**INPUT RECORDS**
* * *

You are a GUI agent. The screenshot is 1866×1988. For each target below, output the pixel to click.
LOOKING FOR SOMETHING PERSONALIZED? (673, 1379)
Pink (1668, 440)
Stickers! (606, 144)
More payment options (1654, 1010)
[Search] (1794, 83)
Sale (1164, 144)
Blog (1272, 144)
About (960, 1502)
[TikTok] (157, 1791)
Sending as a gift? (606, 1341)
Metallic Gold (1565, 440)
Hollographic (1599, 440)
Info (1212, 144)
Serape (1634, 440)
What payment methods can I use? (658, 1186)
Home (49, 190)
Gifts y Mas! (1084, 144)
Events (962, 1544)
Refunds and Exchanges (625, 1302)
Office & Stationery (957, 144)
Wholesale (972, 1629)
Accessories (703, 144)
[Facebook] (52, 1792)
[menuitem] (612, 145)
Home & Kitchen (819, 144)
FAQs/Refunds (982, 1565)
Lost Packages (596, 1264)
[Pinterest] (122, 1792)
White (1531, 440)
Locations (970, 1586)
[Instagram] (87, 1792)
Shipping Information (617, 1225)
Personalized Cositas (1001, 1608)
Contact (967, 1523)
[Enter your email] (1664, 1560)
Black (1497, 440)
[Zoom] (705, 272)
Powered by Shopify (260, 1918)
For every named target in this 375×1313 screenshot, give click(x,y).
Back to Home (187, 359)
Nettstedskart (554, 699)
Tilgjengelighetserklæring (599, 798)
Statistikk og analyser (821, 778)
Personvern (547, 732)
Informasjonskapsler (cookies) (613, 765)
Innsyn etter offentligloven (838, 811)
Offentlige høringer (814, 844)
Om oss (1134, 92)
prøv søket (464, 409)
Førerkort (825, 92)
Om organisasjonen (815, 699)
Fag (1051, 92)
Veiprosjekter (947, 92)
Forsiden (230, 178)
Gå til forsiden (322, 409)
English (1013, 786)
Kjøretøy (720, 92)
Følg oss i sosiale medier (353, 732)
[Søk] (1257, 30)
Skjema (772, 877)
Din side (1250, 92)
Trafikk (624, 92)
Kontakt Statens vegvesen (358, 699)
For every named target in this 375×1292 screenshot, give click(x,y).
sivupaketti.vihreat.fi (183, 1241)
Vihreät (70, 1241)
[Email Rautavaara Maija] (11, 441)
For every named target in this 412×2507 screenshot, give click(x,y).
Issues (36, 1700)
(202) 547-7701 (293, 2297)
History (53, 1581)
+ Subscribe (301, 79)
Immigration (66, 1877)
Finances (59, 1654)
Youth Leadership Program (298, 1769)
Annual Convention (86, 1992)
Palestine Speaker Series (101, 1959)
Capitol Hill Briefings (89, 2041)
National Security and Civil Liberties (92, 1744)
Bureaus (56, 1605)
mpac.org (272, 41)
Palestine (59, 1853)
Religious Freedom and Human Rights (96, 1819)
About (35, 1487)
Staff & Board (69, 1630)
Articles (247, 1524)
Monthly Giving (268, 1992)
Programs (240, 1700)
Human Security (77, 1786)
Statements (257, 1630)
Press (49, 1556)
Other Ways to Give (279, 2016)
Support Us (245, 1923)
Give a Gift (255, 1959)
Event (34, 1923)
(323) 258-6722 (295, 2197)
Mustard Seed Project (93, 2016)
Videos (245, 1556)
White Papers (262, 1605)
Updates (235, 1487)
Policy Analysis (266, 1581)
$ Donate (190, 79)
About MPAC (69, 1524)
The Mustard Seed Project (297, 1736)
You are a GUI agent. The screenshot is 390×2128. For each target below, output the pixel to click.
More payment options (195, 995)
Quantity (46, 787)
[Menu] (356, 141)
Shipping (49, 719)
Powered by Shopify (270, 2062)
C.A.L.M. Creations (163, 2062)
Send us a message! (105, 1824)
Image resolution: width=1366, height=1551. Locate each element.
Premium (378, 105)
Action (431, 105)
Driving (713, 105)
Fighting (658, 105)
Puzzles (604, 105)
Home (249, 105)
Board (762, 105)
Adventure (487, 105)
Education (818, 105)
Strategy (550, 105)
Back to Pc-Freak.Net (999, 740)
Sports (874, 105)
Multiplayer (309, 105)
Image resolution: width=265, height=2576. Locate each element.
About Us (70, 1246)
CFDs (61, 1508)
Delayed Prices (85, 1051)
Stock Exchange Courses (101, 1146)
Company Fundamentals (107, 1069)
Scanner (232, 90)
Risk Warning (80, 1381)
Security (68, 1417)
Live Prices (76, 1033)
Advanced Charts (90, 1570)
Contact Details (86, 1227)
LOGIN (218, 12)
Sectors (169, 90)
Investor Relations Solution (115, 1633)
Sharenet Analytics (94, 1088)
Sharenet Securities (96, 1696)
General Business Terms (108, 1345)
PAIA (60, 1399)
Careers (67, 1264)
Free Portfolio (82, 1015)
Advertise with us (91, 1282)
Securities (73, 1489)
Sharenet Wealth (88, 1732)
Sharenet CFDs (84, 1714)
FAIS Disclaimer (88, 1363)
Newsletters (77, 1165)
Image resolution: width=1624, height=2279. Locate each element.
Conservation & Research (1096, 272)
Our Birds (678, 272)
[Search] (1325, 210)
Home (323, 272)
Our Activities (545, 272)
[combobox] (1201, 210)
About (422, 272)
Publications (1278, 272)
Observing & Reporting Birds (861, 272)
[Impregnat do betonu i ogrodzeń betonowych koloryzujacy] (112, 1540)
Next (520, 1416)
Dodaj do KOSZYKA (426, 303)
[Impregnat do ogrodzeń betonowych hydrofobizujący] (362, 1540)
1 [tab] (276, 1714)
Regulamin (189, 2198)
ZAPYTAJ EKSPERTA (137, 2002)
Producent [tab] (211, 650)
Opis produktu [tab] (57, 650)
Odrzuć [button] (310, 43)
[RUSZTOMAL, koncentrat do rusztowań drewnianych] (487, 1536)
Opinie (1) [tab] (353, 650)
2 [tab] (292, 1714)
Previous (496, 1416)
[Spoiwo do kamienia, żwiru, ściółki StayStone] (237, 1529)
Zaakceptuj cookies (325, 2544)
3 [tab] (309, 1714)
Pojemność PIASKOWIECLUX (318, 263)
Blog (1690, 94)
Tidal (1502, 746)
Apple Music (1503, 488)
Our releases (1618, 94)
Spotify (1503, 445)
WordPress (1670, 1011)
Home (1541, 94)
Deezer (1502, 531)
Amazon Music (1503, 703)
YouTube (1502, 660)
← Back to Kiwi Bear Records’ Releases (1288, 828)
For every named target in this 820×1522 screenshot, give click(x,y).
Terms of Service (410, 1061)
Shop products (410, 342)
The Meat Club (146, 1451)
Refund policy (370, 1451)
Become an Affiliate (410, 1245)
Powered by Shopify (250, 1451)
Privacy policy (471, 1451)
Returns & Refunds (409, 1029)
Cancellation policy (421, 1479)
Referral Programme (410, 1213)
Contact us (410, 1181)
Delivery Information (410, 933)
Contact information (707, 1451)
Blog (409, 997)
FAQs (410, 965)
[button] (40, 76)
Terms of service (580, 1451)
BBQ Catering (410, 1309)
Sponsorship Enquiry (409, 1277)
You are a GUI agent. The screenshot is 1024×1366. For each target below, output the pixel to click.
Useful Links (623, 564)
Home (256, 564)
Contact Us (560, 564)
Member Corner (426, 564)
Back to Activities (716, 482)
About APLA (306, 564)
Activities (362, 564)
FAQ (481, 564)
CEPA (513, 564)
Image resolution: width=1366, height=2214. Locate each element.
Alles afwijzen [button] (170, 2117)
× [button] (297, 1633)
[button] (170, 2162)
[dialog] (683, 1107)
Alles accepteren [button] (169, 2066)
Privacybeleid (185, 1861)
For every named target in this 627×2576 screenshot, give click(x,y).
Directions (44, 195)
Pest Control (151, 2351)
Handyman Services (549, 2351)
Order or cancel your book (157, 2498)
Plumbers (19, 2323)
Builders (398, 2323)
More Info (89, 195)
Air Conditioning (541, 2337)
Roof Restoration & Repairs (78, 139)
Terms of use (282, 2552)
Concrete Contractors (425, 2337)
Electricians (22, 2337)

* * *

**EXERCISE DETAILS**
In the listing above, find the line with "About MPAC (69, 1524)" and the line with "Strategy (550, 105)", then print exactly those two lines and every line between them, and nothing more.

**EXERCISE RESULT**
About MPAC (69, 1524)
The Mustard Seed Project (297, 1736)
You are a GUI agent. The screenshot is 390×2128. For each target below, output the pixel to click.
More payment options (195, 995)
Quantity (46, 787)
[Menu] (356, 141)
Shipping (49, 719)
Powered by Shopify (270, 2062)
C.A.L.M. Creations (163, 2062)
Send us a message! (105, 1824)
Image resolution: width=1366, height=1551. Locate each element.
Premium (378, 105)
Action (431, 105)
Driving (713, 105)
Fighting (658, 105)
Puzzles (604, 105)
Home (249, 105)
Board (762, 105)
Adventure (487, 105)
Education (818, 105)
Strategy (550, 105)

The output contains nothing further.